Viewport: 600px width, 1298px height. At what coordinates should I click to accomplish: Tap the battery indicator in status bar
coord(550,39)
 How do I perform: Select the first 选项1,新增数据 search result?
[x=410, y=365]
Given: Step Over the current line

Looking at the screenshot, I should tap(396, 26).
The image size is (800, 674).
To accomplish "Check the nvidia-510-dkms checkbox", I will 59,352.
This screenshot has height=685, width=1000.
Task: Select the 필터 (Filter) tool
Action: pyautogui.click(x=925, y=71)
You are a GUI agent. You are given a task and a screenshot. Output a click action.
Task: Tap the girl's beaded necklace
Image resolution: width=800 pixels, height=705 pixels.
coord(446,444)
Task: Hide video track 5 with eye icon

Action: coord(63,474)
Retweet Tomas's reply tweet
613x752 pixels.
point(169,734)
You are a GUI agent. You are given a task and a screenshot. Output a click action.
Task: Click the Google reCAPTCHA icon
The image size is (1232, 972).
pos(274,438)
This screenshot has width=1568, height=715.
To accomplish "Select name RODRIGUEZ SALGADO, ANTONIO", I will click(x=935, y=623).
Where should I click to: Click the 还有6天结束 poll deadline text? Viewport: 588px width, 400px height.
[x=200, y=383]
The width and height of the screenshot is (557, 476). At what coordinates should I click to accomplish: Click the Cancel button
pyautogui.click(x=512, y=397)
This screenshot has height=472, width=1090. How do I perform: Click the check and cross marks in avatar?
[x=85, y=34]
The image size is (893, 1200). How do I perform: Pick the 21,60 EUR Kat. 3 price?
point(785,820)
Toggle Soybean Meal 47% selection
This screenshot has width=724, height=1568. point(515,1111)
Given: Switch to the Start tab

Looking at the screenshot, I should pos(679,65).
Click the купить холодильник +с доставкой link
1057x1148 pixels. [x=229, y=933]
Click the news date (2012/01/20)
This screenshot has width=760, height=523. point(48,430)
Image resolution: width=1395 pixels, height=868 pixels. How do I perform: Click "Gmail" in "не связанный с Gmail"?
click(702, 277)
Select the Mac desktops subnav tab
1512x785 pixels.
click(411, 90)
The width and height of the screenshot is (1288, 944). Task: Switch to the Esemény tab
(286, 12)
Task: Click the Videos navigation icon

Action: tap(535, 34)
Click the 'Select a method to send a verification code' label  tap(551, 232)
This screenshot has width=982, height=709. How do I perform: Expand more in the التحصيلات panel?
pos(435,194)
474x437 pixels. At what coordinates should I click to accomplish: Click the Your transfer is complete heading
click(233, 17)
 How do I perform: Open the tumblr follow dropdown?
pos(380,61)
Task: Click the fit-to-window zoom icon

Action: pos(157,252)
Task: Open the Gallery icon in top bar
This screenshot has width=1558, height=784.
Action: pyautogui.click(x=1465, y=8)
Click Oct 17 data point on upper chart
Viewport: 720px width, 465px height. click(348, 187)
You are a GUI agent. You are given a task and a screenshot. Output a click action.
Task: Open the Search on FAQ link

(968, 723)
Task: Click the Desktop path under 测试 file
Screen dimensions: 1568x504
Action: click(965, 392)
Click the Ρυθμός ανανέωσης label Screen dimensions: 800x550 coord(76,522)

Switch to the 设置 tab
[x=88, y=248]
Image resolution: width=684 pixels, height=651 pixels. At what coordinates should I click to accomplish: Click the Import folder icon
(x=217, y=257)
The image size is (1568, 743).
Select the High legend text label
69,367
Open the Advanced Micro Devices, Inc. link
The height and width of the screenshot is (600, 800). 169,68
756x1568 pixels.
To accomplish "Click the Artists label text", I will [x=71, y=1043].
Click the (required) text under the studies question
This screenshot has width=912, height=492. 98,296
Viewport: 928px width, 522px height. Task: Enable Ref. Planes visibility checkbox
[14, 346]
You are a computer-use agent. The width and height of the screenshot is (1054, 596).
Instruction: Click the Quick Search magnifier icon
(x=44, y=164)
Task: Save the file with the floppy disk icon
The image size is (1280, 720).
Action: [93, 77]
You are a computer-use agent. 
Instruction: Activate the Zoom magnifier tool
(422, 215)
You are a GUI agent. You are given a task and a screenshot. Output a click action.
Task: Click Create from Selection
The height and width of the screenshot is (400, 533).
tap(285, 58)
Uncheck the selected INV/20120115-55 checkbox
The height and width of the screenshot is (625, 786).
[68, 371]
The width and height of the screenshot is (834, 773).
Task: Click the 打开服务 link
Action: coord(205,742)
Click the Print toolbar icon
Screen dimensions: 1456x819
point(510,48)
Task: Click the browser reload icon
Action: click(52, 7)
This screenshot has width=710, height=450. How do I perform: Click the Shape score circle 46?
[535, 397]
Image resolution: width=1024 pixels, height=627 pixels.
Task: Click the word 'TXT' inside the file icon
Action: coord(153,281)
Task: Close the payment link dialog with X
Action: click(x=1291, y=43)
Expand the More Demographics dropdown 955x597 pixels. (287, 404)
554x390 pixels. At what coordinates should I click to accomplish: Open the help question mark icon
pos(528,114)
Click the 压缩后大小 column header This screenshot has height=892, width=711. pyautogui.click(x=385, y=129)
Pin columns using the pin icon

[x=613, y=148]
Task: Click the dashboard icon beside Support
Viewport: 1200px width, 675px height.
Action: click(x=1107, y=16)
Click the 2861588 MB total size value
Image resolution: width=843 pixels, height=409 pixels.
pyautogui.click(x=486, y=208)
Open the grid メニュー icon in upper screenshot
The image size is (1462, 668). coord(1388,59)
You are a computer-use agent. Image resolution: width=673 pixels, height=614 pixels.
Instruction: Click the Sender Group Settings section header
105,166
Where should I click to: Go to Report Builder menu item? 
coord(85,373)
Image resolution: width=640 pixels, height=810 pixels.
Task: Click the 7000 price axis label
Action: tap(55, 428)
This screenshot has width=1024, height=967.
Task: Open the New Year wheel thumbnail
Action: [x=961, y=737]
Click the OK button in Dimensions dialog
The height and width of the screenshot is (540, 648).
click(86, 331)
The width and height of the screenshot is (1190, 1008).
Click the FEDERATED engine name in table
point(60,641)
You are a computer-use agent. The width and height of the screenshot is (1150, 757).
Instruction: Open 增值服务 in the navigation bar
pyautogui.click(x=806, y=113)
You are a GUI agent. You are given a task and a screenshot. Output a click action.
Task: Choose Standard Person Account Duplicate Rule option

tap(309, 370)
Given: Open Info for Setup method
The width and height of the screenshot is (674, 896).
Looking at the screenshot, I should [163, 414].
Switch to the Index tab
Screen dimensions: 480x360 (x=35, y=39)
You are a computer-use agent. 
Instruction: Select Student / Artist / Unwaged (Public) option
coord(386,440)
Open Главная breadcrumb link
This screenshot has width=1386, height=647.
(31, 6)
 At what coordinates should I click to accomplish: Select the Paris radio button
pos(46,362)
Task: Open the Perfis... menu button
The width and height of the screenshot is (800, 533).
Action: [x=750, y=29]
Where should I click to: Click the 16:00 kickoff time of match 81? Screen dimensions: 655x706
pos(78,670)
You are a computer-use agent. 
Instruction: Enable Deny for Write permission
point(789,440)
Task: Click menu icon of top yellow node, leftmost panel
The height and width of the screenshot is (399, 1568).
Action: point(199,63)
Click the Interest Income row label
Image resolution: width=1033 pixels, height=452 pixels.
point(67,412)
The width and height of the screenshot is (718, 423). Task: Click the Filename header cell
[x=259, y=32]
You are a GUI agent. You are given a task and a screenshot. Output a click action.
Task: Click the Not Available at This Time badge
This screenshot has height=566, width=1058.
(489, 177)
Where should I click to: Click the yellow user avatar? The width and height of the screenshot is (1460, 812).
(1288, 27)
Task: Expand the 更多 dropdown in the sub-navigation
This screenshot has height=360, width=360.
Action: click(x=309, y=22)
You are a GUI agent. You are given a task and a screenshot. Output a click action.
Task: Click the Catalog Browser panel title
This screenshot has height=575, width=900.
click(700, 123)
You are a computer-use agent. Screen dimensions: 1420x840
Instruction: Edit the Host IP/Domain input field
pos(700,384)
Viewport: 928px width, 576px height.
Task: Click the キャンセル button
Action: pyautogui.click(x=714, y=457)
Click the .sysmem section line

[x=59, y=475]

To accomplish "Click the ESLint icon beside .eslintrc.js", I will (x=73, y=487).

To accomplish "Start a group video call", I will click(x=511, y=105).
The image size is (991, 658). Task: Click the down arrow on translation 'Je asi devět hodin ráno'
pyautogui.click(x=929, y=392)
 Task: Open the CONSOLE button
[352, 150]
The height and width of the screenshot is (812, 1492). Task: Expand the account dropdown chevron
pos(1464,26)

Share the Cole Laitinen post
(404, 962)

━━━━━━━━━━━━━━━━

REQUIREMENT:
Start with the line above that contains "Switch to the 设置 tab" and stop after the line that contains "756x1568 pixels.". Output those lines exactly, and only those.

SOLUTION BELOW:
Switch to the 设置 tab
[x=88, y=248]
Image resolution: width=684 pixels, height=651 pixels. At what coordinates should I click to accomplish: Click the Import folder icon
(x=217, y=257)
The image size is (1568, 743).
Select the High legend text label
69,367
Open the Advanced Micro Devices, Inc. link
The height and width of the screenshot is (600, 800). 169,68
756x1568 pixels.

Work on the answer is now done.